Count the lines of the data below that contain the string "dimensions", with case significant. Give only the number.

_Provided records_
------------------------------------------------------------

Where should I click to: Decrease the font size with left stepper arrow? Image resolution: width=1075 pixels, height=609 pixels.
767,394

------------------------------------------------------------

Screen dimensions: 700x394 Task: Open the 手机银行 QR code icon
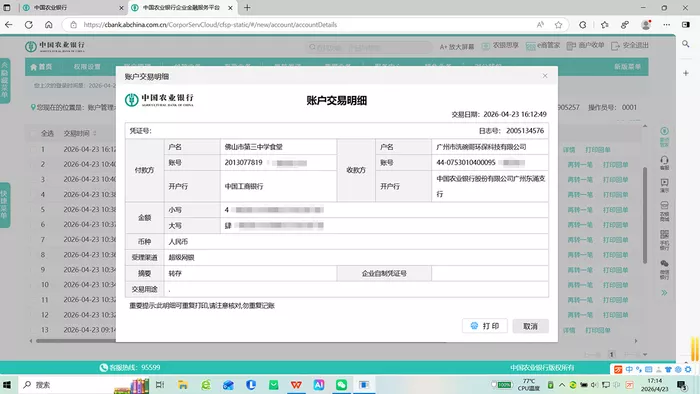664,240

------------------------------------------------------------

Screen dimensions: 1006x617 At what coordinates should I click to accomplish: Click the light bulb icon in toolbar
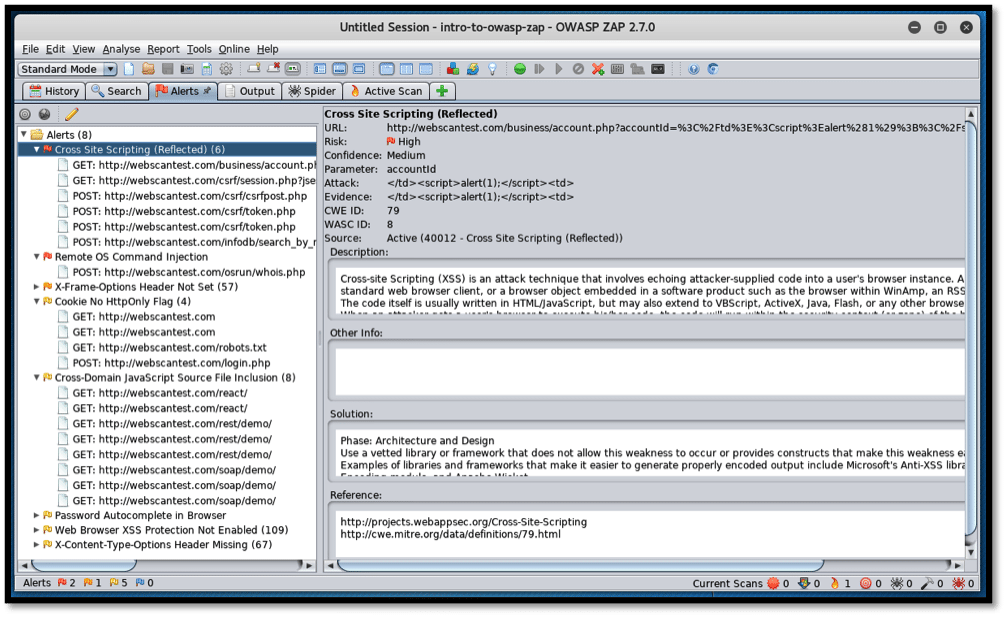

------------------------------------------------------------

_In response_
2